Task - Transcribe every entry word for word. Skip the pictures.

Source data -
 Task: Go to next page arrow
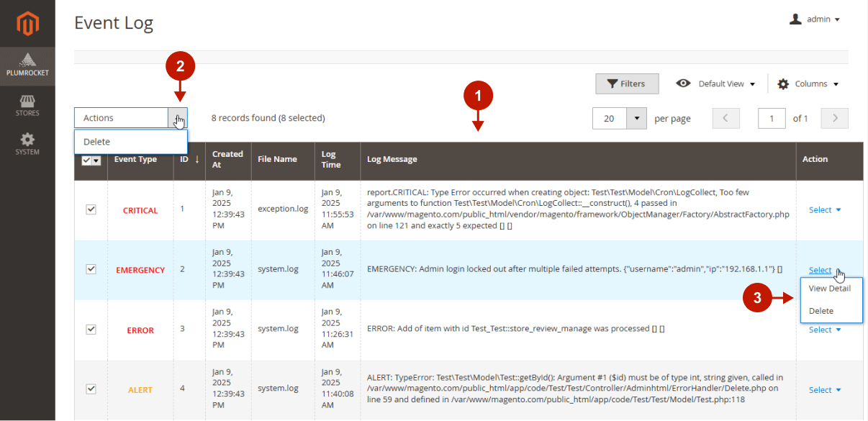834,119
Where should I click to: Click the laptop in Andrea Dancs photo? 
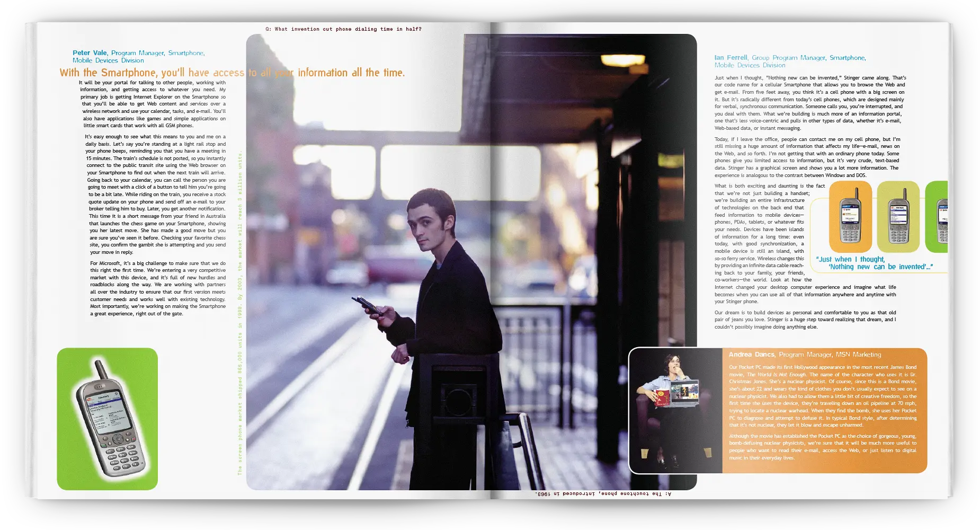click(x=684, y=394)
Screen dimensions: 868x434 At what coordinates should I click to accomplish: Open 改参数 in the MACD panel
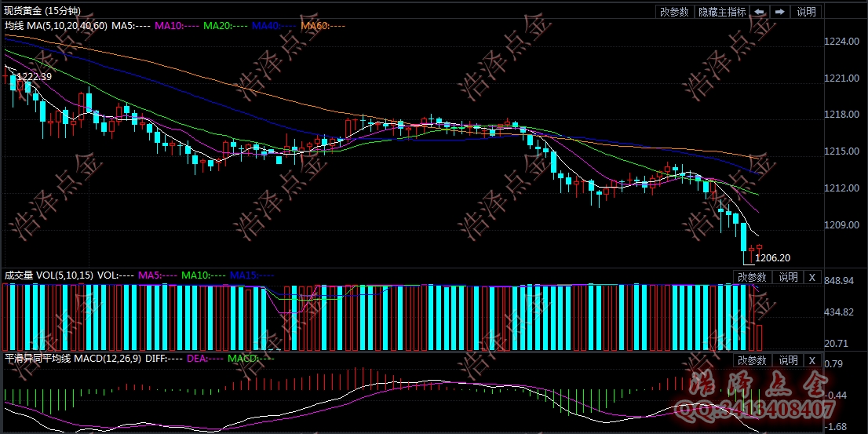point(751,360)
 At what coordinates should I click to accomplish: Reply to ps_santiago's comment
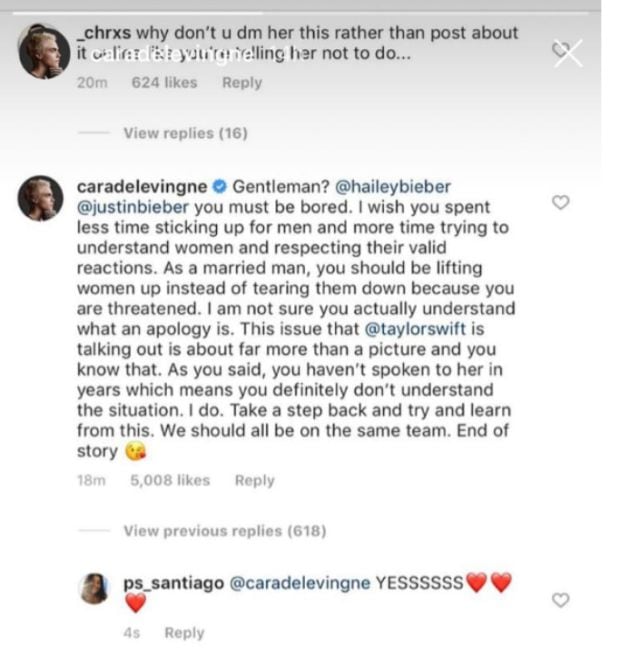pyautogui.click(x=184, y=633)
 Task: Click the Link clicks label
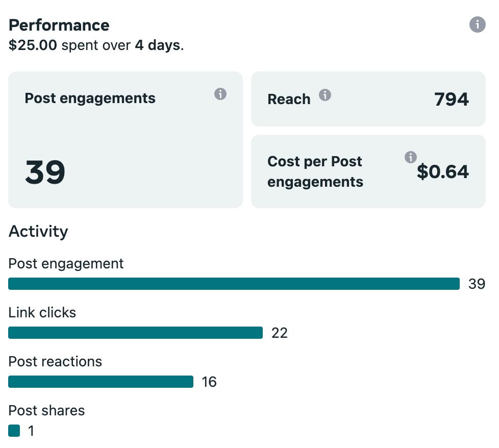pyautogui.click(x=42, y=312)
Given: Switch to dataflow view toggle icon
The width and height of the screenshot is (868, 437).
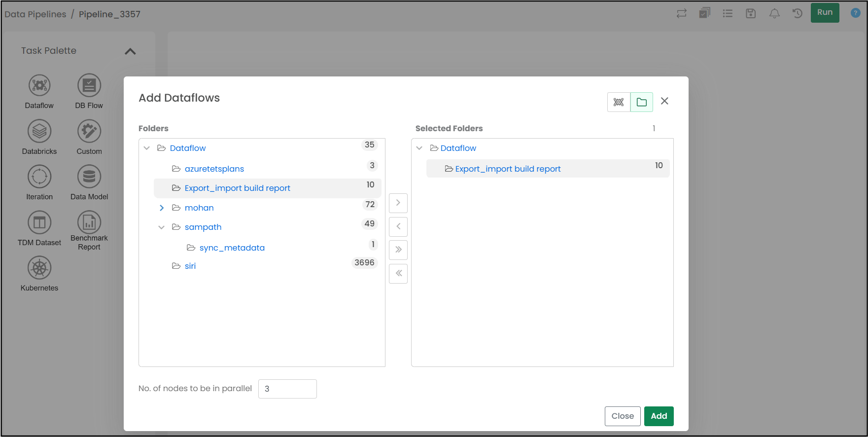Looking at the screenshot, I should [x=619, y=102].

Your solution -
 Task: Go to next page arrow
834,119
Where should I click to: Click the laptop in Andrea Dancs photo? 
click(x=684, y=394)
Screen dimensions: 868x434 At what coordinates should I click to accomplish: Open 改参数 in the MACD panel
point(751,360)
 At what coordinates should I click to accomplish: Reply to ps_santiago's comment
pyautogui.click(x=184, y=633)
 Task: Click the Link clicks label
pyautogui.click(x=42, y=312)
Given: Switch to dataflow view toggle icon
The width and height of the screenshot is (868, 437).
Looking at the screenshot, I should [x=619, y=102].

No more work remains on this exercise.